Good Poems

Once upon a time, there was a witch named Geor Autumn, who traveled across the world and collected stories. In the state of Shu, people loved poems. Here a poem is defined as a permutation ( (a_1, a_2, \ldots, a_n) ) of ( [n] ) (i.e. each ( a_i ) is a distinct integer from 1 to ( n )).

A poem is called good if for every index ( i ) with ( i > k ) and ( i \le n ), the following condition holds: [ a_i > \min{a_{i-k},a_{i-k+1},\ldots,a_{i-1}}. ] In other words, in every contiguous block of ( k+1 ) numbers (from ( a_{i-k} ) to ( a_i )), the last element is not the smallest one.

Given two integers ( n ) and ( k ), your task is to compute the number of good poems modulo ( 998244353 ).

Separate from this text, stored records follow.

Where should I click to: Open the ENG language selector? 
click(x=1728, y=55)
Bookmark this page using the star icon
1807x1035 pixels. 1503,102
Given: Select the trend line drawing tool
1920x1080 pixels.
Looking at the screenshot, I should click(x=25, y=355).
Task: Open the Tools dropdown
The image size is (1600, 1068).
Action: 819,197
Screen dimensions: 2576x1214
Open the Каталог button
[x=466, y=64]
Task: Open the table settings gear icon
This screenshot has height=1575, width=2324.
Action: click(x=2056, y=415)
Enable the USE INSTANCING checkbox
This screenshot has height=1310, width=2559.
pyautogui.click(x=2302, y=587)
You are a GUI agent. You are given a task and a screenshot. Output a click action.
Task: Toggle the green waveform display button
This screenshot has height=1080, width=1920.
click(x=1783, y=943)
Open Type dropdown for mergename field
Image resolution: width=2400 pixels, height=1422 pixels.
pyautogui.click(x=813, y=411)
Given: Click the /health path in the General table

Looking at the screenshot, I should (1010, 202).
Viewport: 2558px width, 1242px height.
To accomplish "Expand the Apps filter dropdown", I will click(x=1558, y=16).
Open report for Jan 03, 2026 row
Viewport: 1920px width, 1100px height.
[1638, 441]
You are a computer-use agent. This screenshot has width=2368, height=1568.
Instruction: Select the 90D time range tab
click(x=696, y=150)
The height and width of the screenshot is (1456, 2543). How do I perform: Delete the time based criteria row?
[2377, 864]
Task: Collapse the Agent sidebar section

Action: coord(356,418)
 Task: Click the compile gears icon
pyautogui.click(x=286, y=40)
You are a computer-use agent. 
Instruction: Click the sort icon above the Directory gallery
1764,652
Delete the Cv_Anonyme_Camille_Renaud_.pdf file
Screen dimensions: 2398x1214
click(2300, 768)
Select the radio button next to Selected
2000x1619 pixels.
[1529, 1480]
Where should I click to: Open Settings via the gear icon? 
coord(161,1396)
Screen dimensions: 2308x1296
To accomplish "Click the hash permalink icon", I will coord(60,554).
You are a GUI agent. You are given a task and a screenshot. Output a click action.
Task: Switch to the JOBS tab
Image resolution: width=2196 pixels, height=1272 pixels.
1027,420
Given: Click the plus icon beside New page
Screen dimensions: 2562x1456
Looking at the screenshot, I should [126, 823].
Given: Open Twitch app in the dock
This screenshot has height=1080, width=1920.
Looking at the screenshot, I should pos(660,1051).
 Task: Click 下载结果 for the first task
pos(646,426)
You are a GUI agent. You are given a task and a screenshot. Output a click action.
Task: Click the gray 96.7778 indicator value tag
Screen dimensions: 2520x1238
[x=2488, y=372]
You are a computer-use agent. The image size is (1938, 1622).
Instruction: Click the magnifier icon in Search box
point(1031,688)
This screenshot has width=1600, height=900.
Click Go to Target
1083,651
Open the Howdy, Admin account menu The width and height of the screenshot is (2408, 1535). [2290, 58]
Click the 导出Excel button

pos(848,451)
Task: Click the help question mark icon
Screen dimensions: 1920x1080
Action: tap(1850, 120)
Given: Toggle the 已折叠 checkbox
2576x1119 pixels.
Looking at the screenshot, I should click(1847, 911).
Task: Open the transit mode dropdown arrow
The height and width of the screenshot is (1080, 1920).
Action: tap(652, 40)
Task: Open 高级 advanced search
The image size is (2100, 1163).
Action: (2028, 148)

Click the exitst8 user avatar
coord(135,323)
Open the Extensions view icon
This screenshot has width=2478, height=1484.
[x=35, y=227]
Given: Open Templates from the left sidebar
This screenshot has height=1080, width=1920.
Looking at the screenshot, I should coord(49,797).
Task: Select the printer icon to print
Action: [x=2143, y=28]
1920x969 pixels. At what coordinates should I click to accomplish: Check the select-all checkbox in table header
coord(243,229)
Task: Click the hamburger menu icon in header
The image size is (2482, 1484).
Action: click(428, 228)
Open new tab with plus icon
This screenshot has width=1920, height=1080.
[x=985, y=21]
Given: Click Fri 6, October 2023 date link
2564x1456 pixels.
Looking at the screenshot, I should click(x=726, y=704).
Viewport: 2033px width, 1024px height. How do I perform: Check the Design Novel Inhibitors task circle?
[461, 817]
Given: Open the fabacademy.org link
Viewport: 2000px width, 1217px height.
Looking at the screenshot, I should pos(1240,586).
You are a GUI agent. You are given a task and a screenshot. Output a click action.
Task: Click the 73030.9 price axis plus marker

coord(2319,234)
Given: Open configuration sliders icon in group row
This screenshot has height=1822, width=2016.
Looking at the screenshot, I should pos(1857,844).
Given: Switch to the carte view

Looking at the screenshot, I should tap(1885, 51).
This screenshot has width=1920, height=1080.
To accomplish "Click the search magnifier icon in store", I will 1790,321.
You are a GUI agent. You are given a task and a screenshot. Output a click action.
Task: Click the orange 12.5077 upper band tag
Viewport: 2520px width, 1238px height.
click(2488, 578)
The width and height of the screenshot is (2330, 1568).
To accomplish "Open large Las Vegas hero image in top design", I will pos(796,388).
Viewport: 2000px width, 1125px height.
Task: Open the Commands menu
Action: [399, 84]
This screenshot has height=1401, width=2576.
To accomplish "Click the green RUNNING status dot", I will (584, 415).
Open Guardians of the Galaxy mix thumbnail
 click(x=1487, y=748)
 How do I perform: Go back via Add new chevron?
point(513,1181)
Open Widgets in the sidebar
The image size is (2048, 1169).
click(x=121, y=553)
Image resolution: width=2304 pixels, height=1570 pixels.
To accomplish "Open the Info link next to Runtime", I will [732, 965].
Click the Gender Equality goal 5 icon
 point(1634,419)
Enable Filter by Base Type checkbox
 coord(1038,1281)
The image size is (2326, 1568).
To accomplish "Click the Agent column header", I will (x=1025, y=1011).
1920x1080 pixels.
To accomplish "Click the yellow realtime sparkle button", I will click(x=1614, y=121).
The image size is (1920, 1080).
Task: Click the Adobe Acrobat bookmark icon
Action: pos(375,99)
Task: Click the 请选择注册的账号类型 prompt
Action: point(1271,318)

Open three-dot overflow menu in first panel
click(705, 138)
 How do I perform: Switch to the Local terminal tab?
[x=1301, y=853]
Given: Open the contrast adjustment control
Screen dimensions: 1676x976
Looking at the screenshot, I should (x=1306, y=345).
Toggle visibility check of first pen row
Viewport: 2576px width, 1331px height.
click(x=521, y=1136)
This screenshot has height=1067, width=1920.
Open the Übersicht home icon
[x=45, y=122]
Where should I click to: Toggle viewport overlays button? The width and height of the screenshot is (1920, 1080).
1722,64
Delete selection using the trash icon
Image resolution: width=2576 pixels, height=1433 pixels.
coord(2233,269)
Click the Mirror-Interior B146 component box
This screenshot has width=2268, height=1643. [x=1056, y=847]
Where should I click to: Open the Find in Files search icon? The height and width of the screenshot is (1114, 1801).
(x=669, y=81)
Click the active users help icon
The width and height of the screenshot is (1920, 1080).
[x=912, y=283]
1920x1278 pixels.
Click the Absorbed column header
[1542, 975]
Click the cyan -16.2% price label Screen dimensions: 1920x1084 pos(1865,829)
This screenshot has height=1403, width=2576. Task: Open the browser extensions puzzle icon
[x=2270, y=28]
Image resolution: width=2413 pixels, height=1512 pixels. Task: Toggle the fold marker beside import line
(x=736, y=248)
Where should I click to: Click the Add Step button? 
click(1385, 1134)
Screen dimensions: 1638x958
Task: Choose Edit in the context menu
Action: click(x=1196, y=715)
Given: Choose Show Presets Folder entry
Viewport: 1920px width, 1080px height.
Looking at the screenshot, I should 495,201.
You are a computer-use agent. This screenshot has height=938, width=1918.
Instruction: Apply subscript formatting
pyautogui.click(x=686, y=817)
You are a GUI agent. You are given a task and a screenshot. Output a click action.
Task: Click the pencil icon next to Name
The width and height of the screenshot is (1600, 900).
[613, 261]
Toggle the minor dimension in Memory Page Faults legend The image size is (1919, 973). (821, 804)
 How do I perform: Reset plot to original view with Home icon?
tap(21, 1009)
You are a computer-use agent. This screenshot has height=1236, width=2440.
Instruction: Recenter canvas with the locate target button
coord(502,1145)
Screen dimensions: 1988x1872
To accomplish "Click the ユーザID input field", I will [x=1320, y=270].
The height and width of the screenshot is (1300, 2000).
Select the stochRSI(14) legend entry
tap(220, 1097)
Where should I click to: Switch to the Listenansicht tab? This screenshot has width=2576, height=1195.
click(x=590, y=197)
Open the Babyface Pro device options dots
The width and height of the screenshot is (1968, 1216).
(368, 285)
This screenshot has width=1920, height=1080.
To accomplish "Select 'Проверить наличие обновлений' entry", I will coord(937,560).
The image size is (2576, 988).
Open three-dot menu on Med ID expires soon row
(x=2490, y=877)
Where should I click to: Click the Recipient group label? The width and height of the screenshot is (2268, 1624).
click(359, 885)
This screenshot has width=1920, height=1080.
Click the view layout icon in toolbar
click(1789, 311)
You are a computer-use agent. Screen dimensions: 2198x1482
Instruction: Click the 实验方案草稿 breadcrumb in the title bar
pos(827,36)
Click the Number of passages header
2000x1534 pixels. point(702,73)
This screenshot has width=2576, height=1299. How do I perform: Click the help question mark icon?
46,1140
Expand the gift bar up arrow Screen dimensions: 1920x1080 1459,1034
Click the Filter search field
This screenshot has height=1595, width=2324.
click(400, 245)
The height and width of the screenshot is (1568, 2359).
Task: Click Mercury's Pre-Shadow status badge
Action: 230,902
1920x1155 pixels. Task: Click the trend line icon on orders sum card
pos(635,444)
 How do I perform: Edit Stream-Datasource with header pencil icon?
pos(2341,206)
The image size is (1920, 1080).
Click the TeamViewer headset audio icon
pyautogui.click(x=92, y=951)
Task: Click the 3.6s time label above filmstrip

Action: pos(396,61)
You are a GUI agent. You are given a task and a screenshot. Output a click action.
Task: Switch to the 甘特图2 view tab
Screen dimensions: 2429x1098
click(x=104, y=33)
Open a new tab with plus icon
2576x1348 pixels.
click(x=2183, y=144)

Note: When ( k = 1 ) the condition forces the permutation to be strictly increasing, so there is exactly one good poem, while when ( k = n ) there is no restriction (the condition is vacuously true) and all ( n! ) permutations are good.

inputFormat

The input consists of a single line containing two integers ( n ) and ( k ) separated by a space. It is guaranteed that ( n ) is small (for example, ( n \le 10 )) so that a backtracking solution is feasible.

outputFormat

Output a single integer representing the number of good poems modulo ( 998244353 ).

sample

3 2

4